Exactly the lines from the one containing "Task: Open the dropdown" through the end of the listing must make up the answer, with no pictures included.
DATA RECORDS section start
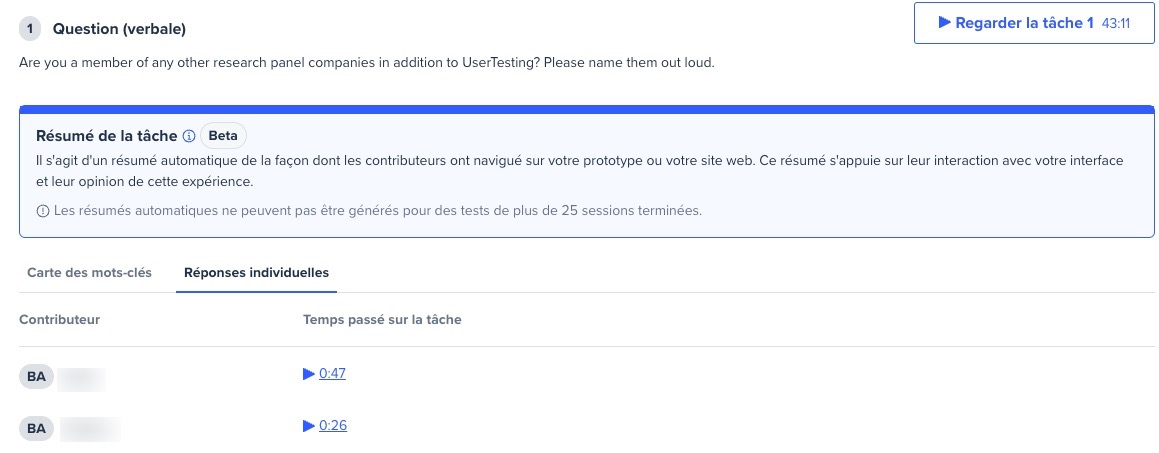Click the 43:11 duration label
Viewport: 1159px width, 453px height.
tap(1116, 24)
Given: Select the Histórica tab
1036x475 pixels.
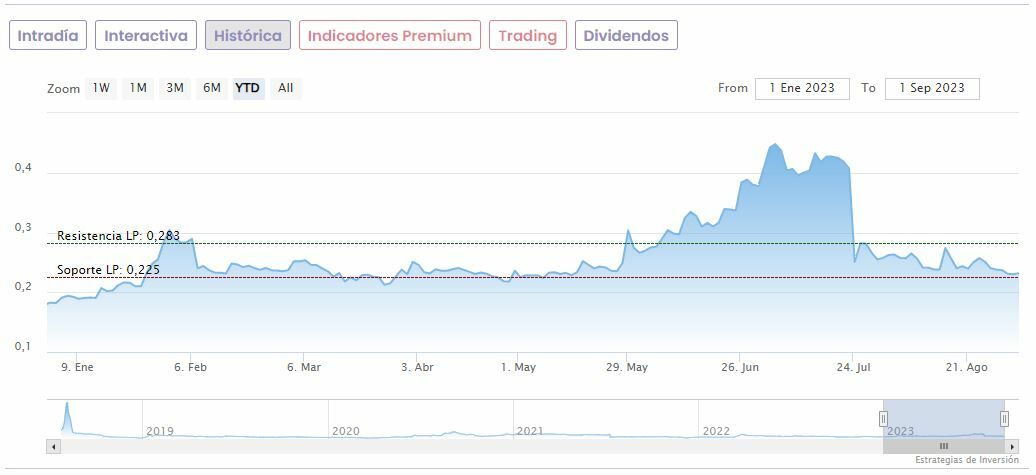Looking at the screenshot, I should [248, 36].
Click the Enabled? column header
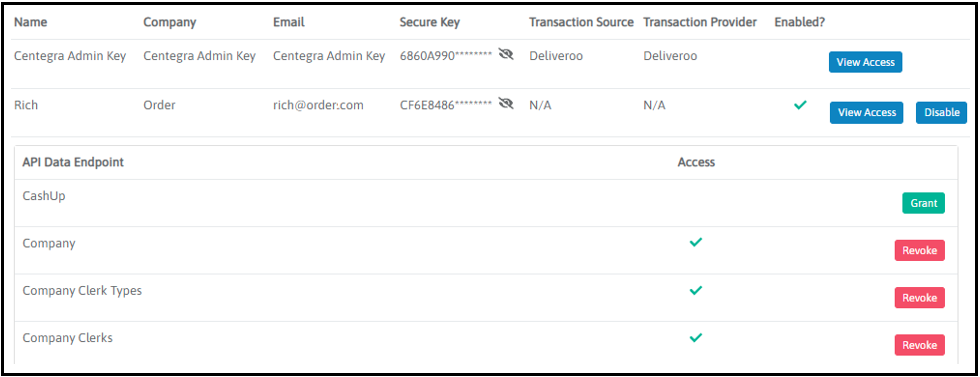The image size is (980, 377). click(x=799, y=23)
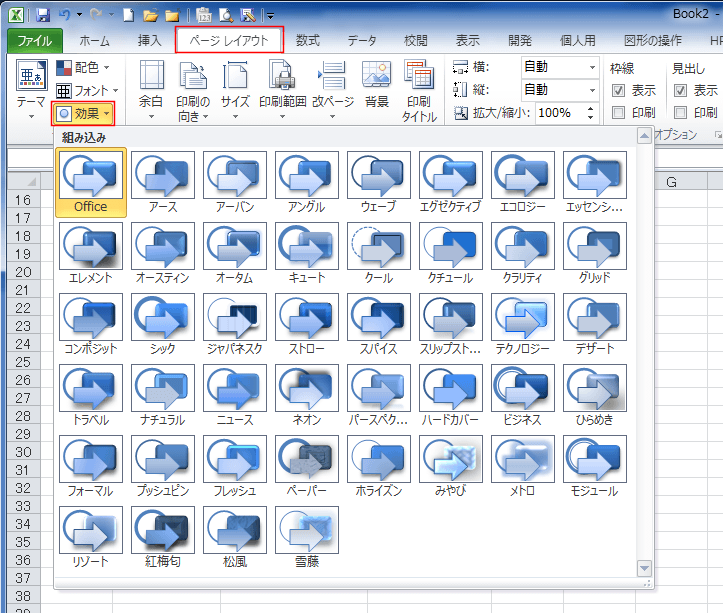
Task: Open the 配色 colors dropdown
Action: point(83,68)
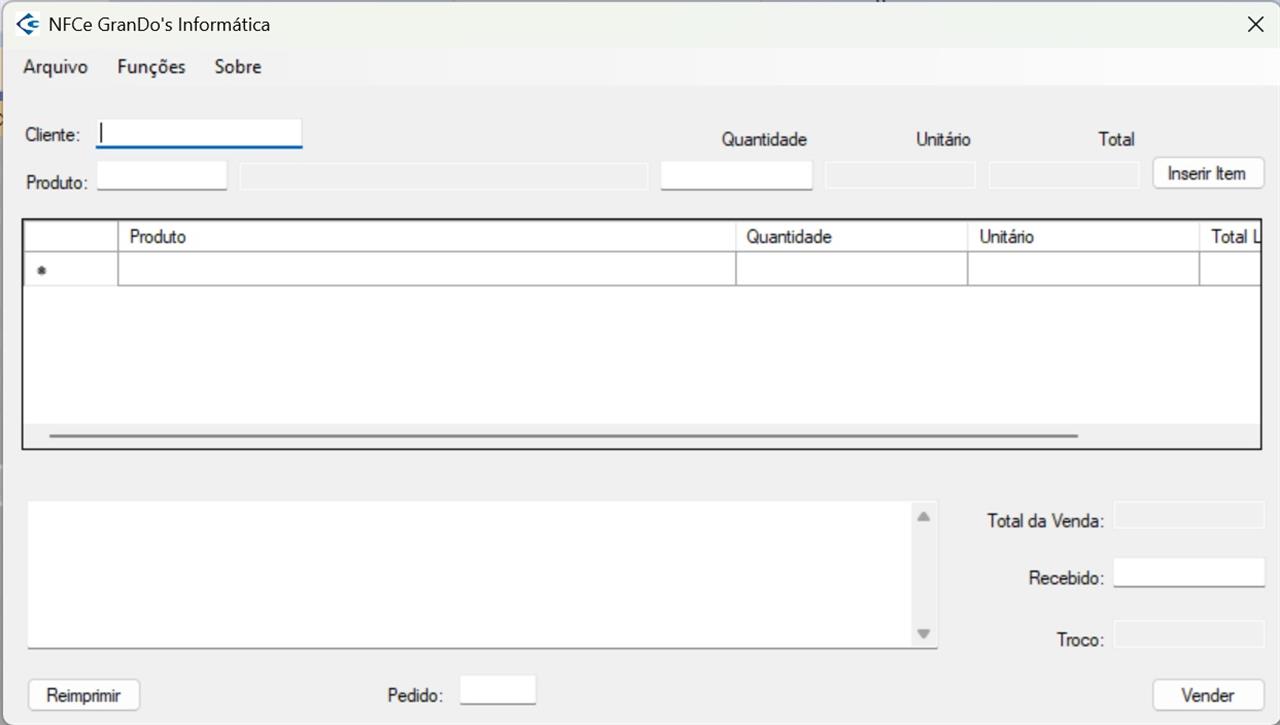Click the scroll down arrow of the text area
1280x725 pixels.
coord(923,634)
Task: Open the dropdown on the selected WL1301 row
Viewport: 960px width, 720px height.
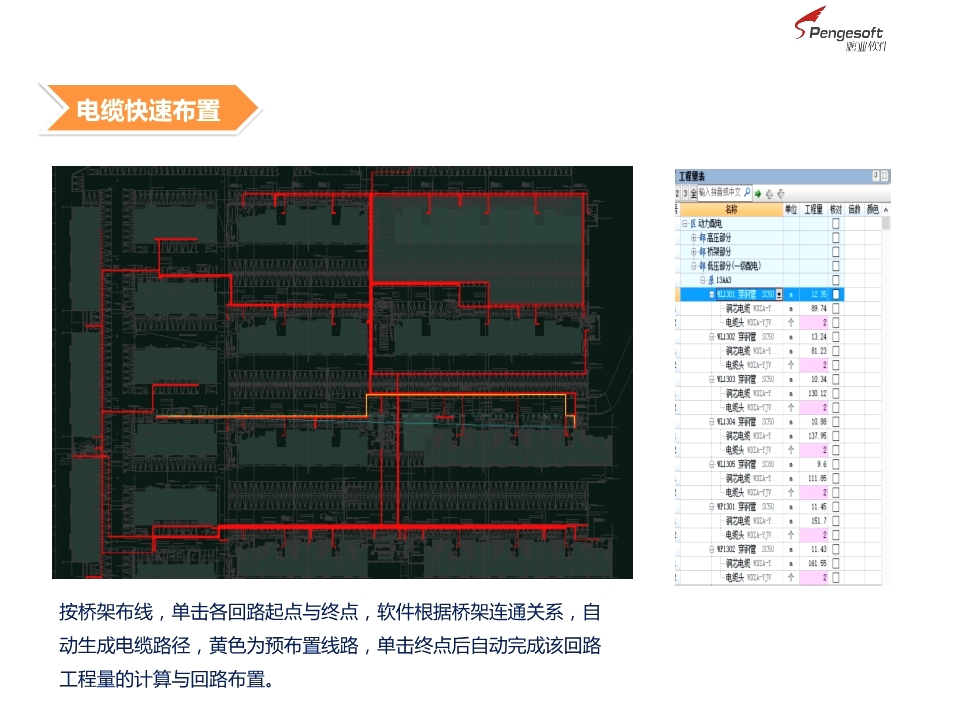Action: (x=779, y=294)
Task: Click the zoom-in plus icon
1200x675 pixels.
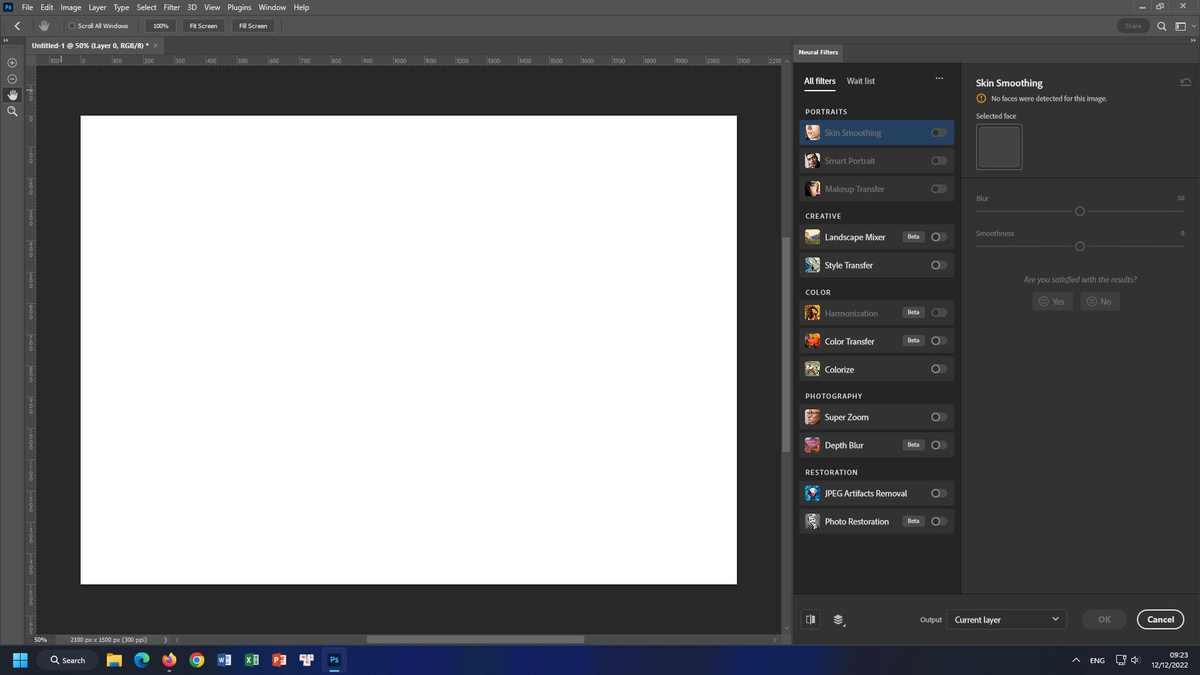Action: [12, 63]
DATA RECORDS section end
▶ [ANSWER FOR THIS EXERCISE]
Task: Open the dropdown on the selected WL1301 row
Viewport: 960px width, 720px height.
Action: (x=779, y=294)
Task: Click the zoom-in plus icon
1200x675 pixels.
Action: [12, 63]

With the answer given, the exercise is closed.